We colonized germ-free mice w/ hCom1 and found that it was stable over time. Its species span 6 orders of magnitude of relative abundance: from ~10% to less than 1 in 1,000,000. @SunitJain built a high-accuracy tool, NinjaMap, that was essential for the enumeration analyses. 7/22 pic.twitter.com/HSJi7agZ4f
— Michael Fischbach (@mfgrp) September 6, 2022
Nous avons colonisé des souris sans germes avec hCom1 et avons constaté qu’il était stable dans le temps. Ses espèces couvrent 6 ordres de grandeur d’abondance relative : de ~10% à moins de 1 sur 1.000.000. @SunitJain a construit un outil de haute précision, NinjaMap, qui était essentiel pour les analyses de dénombrement. 7/22 pic.twitter.com/HSJi7agZ4f
– Michael Fischbach (@mfgrp) 6 septembre 2022
Après avoir cultivé chaque espèce bactérienne individuellement, puis les avoir toutes mélangées, les chercheurs ont introduit hCom1 dans des souris sans germes, des animaux développés pour ne pas abriter de microbiome naturel. Fait incroyable, hCom1 a constitué un écosystème microbien stable lorsqu’il a été transplanté dans les souris. Si certaines espèces bactériennes sont devenues plus répandues que d’autres, la centaine d’espèces a trouvé un équilibre relativement stable et les animaux se sont révélés avoir un métabolisme normal.
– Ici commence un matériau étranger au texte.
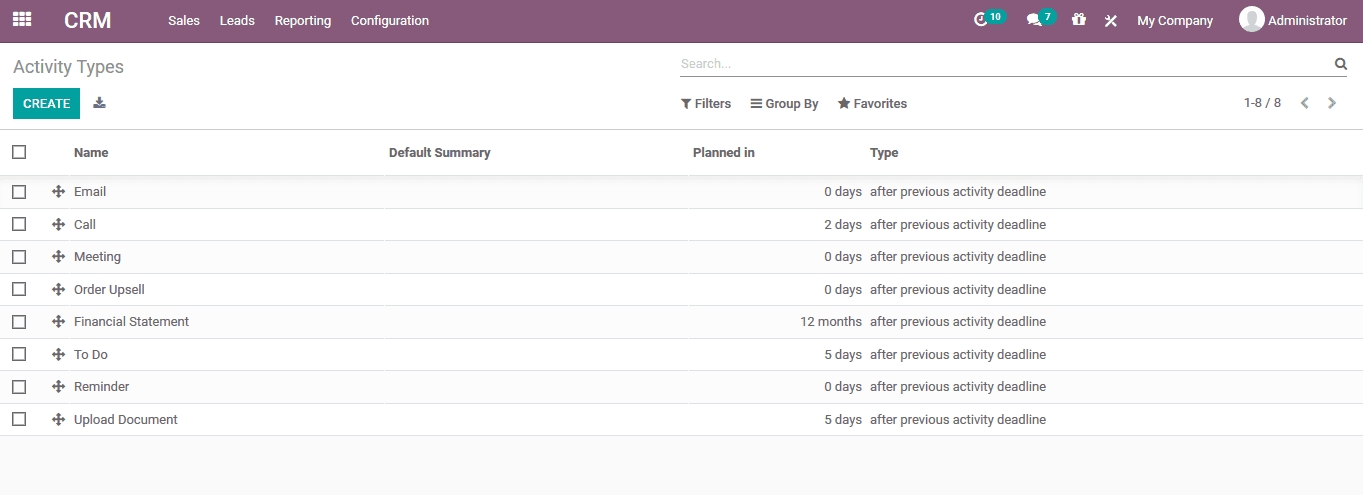The width and height of the screenshot is (1363, 495).
Task: Open the conversations message icon
Action: click(1034, 20)
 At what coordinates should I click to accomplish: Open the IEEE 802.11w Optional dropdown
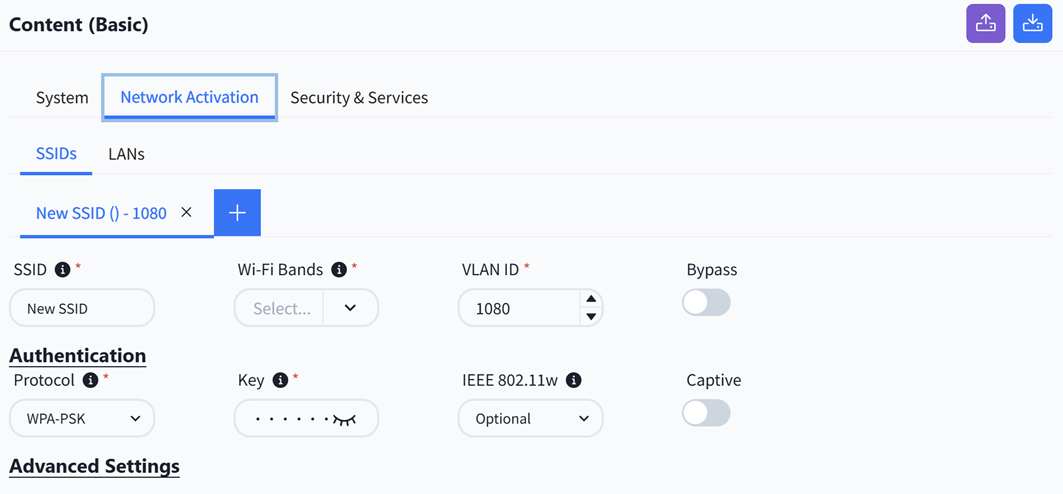tap(530, 418)
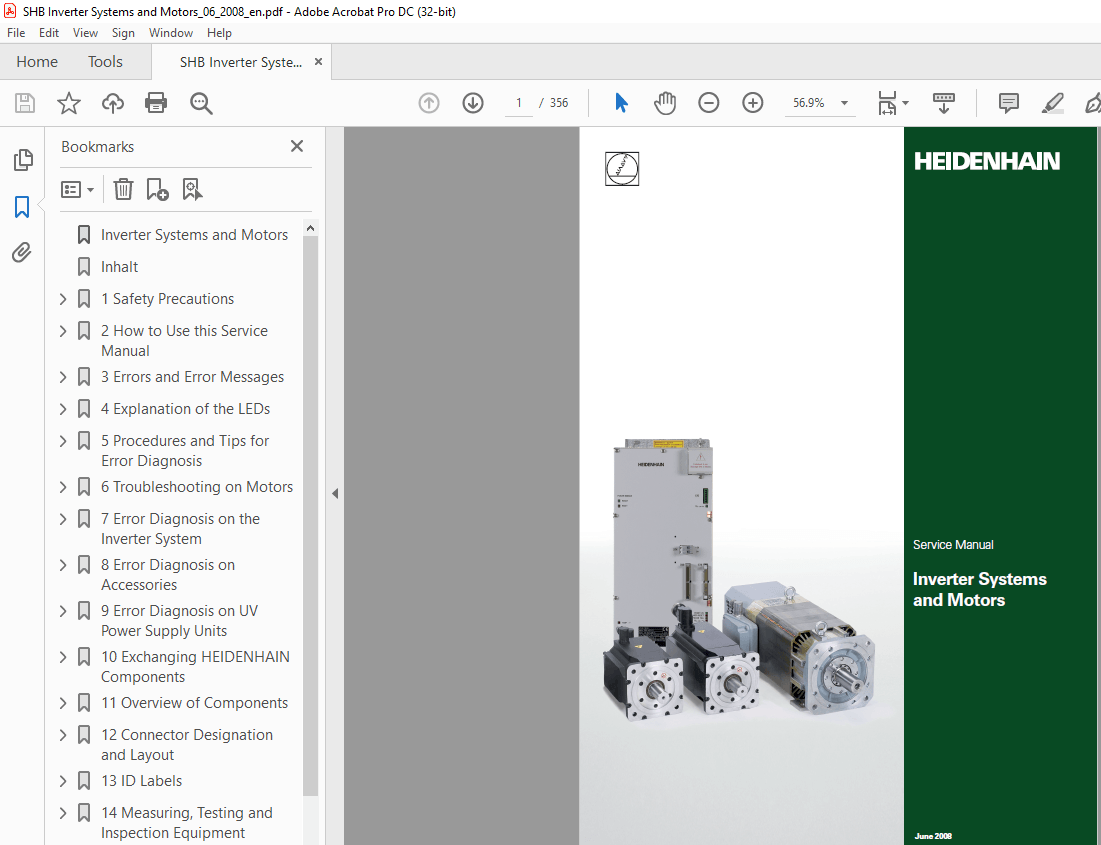The width and height of the screenshot is (1101, 845).
Task: Delete a bookmark with the trash icon
Action: coord(122,189)
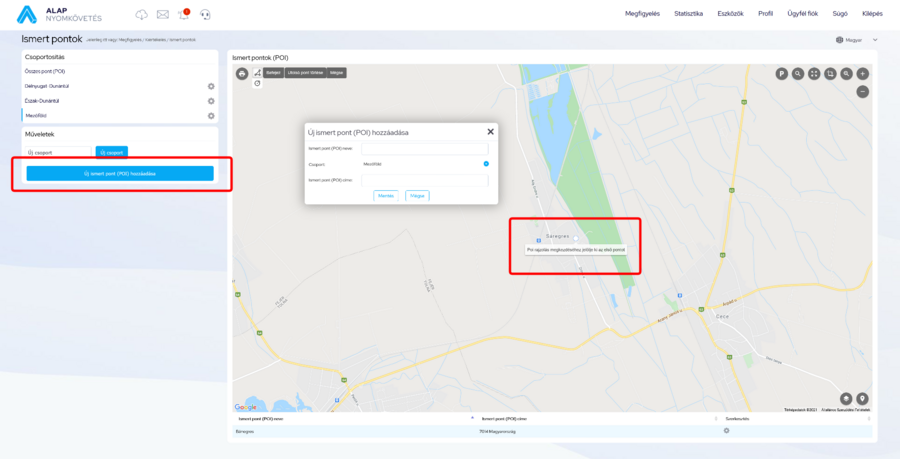Click Új ismert pont (POI) hozzáadása button

pyautogui.click(x=120, y=173)
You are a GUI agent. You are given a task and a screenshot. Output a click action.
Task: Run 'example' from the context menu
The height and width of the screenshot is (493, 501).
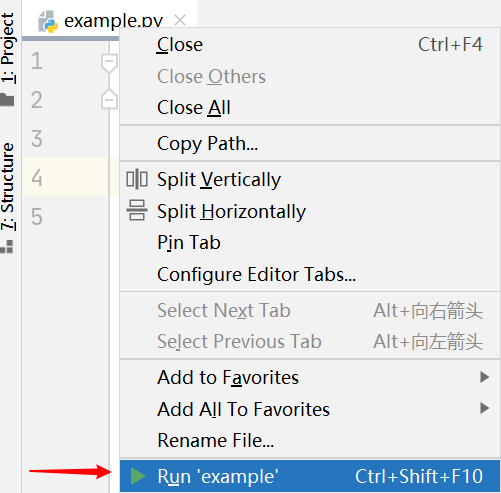tap(310, 476)
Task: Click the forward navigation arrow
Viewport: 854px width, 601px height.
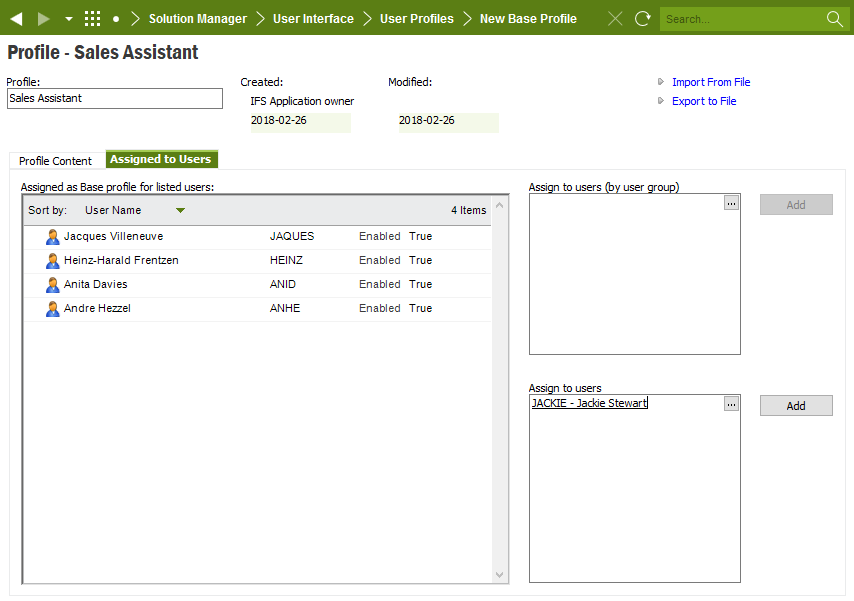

L’étape suivante consistait à combler les lacunes bactériennes qui manquaient probablement à la composition microbienne d’origine. Pour ce faire, les chercheurs ont soumis des souris hCom1 à un échantillon de matières fécales humaines. Sur la base d’une théorie appelée résistance à la colonisation, les chercheurs ont émis l’hypothèse que toutes les niches bactériennes non remplies dans la souris hCom1 seraient comblées par ces nouveaux envahisseurs.
Mais Michael Fischbach a noté que tout le monde ne pensait pas que cette partie de l’expérience fonctionnerait. Certains pensaient que l’échantillon de matières fécales humaines prendrait complètement le dessus sur cette communauté artificielle de bactéries que les chercheurs avaient collectée.
« Les espèces bactériennes de la hCom1 n’avaient vécu ensemble que quelques semaines », explique Michael Fischbach. « Nous étions là, à introduire une communauté qui avait coexisté pendant une décennie. Certains pensaient qu’ils allaient décimer notre colonie ».
Le défi a été relevé avec succès. Pour l’essentiel, la communauté bactérienne assemblée par les chercheurs a résisté à la bataille avec un microbiome humain.
Une vingtaine de nouvelles espèces bactériennes ont réussi à coloniser hCom1, et une petite poignée de bactéries précédemment sélectionnées ont disparu. Au final, les chercheurs ont répertorié 119 souches bactériennes et ont baptisé cette deuxième génération de microbiome hCom2. Cette communauté microbienne hCom2 s’est avérée fonctionner aussi efficacement que n’importe quelle composition microbienne générale chez la souris.
« Les souris colonisées par hCom2 ont un aspect immunologique normal, ont des métabolites dérivés du microbiome similaires et présentent une résistance à la colonisation par E. coli », précise Michael Fischbach. « Il y a des améliorations à apporter, mais nous pensons que hCom2 (sous sa forme actuelle) est un bon système modèle du microbiome. »
Et maintenant ? Eh bien, Michael Fischbach et son équipe sont désireux de faire connaître leur modèle de microbiome au plus grand nombre de chercheurs possible. Ils pensent que le véritable impact de ce travail proviendra des recherches d’autres scientifiques, ce qui permettra, pour la première fois, de disposer d’un modèle de microbiome cohérent sur lequel les études pourront s’appuyer.
À plus long terme, les chercheurs envisagent un avenir où les patients recevront des greffes de communautés de bactéries modifiées. Pour y parvenir, Michael Fischbach est directeur de la Stanford Microbiome Therapies Initiative (MITI), récemment créée. Cette initiative permettra d’améliorer leurs modèles de microbiome.